Vettel: "Der Speed war einfach nicht da"

Sebastian Vettel (Ferrari/Platz 2): "Am Start sah alles wirklich gut aus, aber dann mussten wir schnell erkennen, dass wir die Pace von Mercedes nicht mitgehen können. Wir waren dann irgendwie im Niemandsland. Ich kann mit dem Ergebnis natürlich nicht zufrieden sein Nach dem Start habe ich versucht, eine Lücke aufzureißen und in meinen Rhythmus zu finden, aber der war nicht schnell genug. Ich hatte beim ersten Reifensatz Blasen am linken Vorderreifen. Wir hätten das Rennen gerne von vorne dikiert, aber der Speed war einfach nicht da."

Kimi Räikkönen (Ferrari/Platz 3): "Es war schon enttäuschend, wie es gelaufen ist. Aber das Auto war eigentlich ganz gut."

Verstappen: "Waren genauso schnell wie Hamilton"

Max Verstappen (Red Bull, Platz 4): "Die Strafe ist sehr ärgerlich. Als ich mit Bottas gekämpft habe, hat er meines Erachtens genau das gleiche gemacht. Später hatte ich an dieser Stelle auch das Überholmanöver, mache das gleiche mit Kimi und bekomme dafür eine Strafe. Das ist komisch. Das ganze Rennen war sehr positiv. Die letzten drei Rennen waren wir sehr schnell. Heute waren wir genauso schnell wie Lewis, das ist natürlich positiv."

Wehrlein: "Magnussen ist mir komplett in die Seite gefahren"
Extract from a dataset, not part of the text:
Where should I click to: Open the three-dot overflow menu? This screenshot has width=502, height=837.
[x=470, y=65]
Daniel Ricciardo (Red Bull/ausgeschieden): "Das Rennen war ganz ok bis dahin, aber dann doch frustrierend. Ich konnte gegen Valtteri nichts machen. Wir waren schneller, aber auf der Gerade war er zu stark. Das Auto ist nicht so schlecht auf der Bremse, aber auf dem Gas zögerte der Motor immer etwas. Ich glaube, dann war der Öldruck weg und dann war es zu Ende."
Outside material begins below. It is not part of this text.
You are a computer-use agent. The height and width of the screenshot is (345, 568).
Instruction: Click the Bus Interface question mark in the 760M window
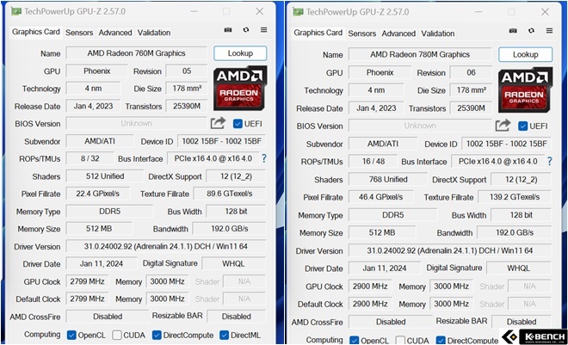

Pascal Wehrlein (Sauber/ausgeschieden): "Der Magnussen ist mir komplett in die Seite reingefahren, hat die Kurve nicht bekommen. Dadurch ist mein Unterboden weggeflogen und ich musste das Rennen aufgeben. Das ist schade, wir waren hier so gut wie lange nicht mehr. Ich war auf den harten Reifen unterwegs und wir wollten nur einmal stoppen. Aber es gibt halt Fahrer, die in der 1. Runde glauben, dass sich das Rennen hier entscheidet und zu viel Risiko eingehen."